Текст>
_ _ _ _ _ _ _
Лазарь Розенталь.
Александр Блок и поэма «Двенадцать»
Свою последнюю прижизненную публикацию, отрывки из мемуаров «Непримечательные достоверности», искусствовед Лазарь Владимирович Розенталь (1894–1990) готовил для нашего журнала. Они были опубликованы в №1 «Нашего наследия» за 1991 год. Эту публикацию составили воспоминания об А.Блоке, В.Набокове, чьим репетитором по математике (sic!) был студент Л.В.Розенталь, а также рассказ об истории знаменитого Тенишевского училища.
Полный текст «Непримечательных достоверностей» составляют три объемистых тома машинописи. В 1998 году некоторые главы были опубликованы в №23 исторического альманаха «Минувшее». В архиве Л.В.Розенталя, долгие годы проработавшего в Третьяковской галерее, сохранилось немало неопубликованных работ. Среди них исследование-эссе «Прощание с Блоком» (1963–1968), состоящее из трех глав: «У приоткрытой двери» (о взаимоотношениях А.Блока и Л.Д.Менделеевой); «История одной неудачи» (о пьесе «Роза и Крест») и «Веревка — вервие простое» (о поэме «Двенадцать»). И если первая из этих глав явно устарела, ибо была написана до публикации многих архивных материалов — переписки А.Блока с женой, ее мемуаров «И были и небылицы о Блоке и о себе», дневников современников и т.д., то работы о «Розе и Кресте» и «Двенадцати» и сегодня представляют несомненный интерес — они менее основаны на фактах биографии поэта, хотя автор и не проходит мимо них, а представляют собой оригинальный и талантливый анализ произведений А.Блока. А о том, почему они так интересны, точно сказал сам Л.В.Розенталь в заключение своих воспоминаний «Александр Блок»: «За последовавшие после его (Блока. — Ред.) смерти десять лет я немало прочел книг о нем, прочел его дневники, письма, записные книжки. Теперь я хорошо знаю, каким был этот человек, каковы были его мысли, привычки, поступки. Пройдут еще годы, “какой-нибудь поздний историк напишет внушительный труд”. В его распоряжении будет обильный материал. Наверное, на основании столь тщательно собранных сведений относительно личной жизни Блока появится обстоятельное исследование о всевозможных социальных, психологических, даже психоаналитических и еще каких-нибудь предпосылках его творчества. Значение его поэзии будет оценено надлежащим образом. Его стихи будут читать и любить. Но уже не будут их так ощущать, как мы, его современники».
_ _ _ _ _ _ _
Исходные данные>
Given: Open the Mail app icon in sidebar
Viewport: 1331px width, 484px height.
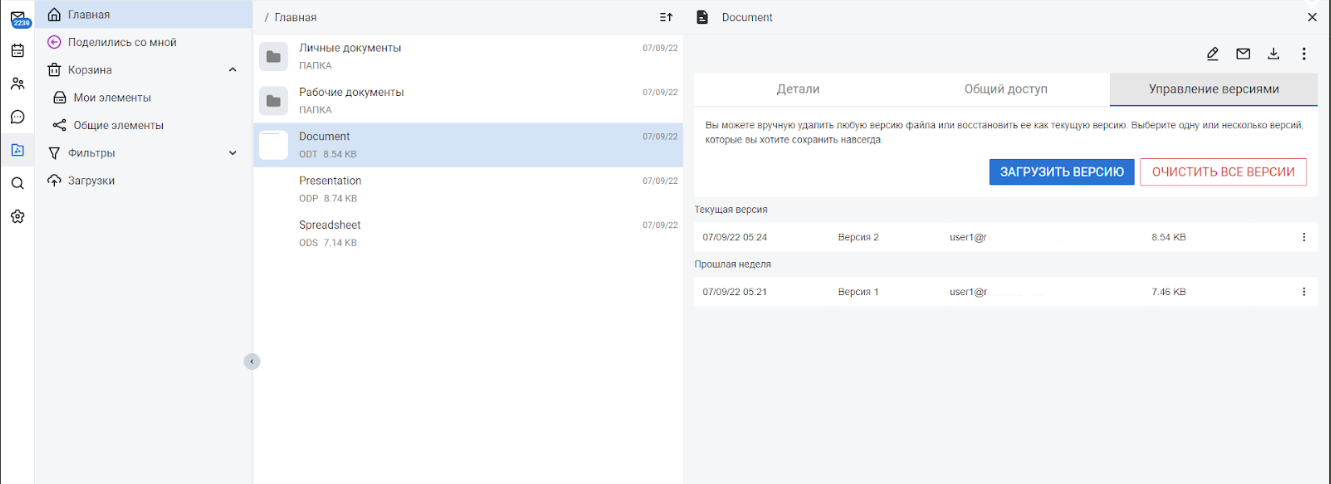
_ _ _ _ _ _ _
Письменное задание 1>
Ответьте на вопросы по тексту о Лазаре Розентале.
(а) В каком номере «Нашего наследия» и за какой год были опубликованы отрывки из мемуаров «Непримечательные достоверности»?
(б) Сколько томов машинописи составляет полный текст «Непримечательных достоверностей»?
(в) Как называется глава эссе «Прощание с Блоком», посвященная поэме «Двенадцать»?
Письменное задание 2> Продолжите текст о Лазаре Розентале, начав сразу после его последнего предложения.

Ответ на задание 1>
(а) Отрывки были опубликованы в №1 «Нашего наследия» за 1991 год.
(б) Полный текст составляют три объемистых тома машинописи.
(в) Эта глава называется «Веревка — вервие простое».

Ответ на задание 2>
В последней фразе и заключено объяснение того, почему так интересно сейчас читать анализ поэмы «Двенадцать», сделанный Л.В.Розенталем в середине прошлого века и публикуемый сейчас впервые. Л.В.Розенталь отталкивается от работы о Блоке ныне покойного Анатолия Якобсона «Конец трагедии», опубликованной сначала за границей, затем в России в годы перестройки, а автору статьи доступной тогда только в машинописи, распространявшейся и читавшейся тайно лишь посвященными.
Статья сопровождается иллюстрациями к «Двенадцати» Н.Гончаровой и М.Ларионова, изданными в Париже при жизни Блока, в 1920 году, а также проектом обложки к «Двенадцати» Н.Купреянова, готовившейся в 1921 году для издательства «Алконост».
***
Редакция приносит благодарность племяннице автора И.Я.Розенталь, бережно хранящей архив Л.В.Розенталя, и С.Я.Чернавскому, много сделавшему для того, чтобы работы прекрасного искусствоведа и литератора увидели свет.
***
«Впереди — Исус Христос».
В революционной поэме Блока неожиданными были не только сами двенадцать. Неожиданным было и то, что их столько же, сколько Христовых апостолов. Разноголосица суждений о «Двенадцати» не стихает и по прошествии более чем полувека. Отчасти из-за публикации интимных записей поэта. Но еще больше оттого, что все в мире сейчас оборачивается так, что поэма Блока звучит не то, как предвещание неизбежности возврата к религиозному сознанию, не то как пророчество о дальнейшем пути Революции.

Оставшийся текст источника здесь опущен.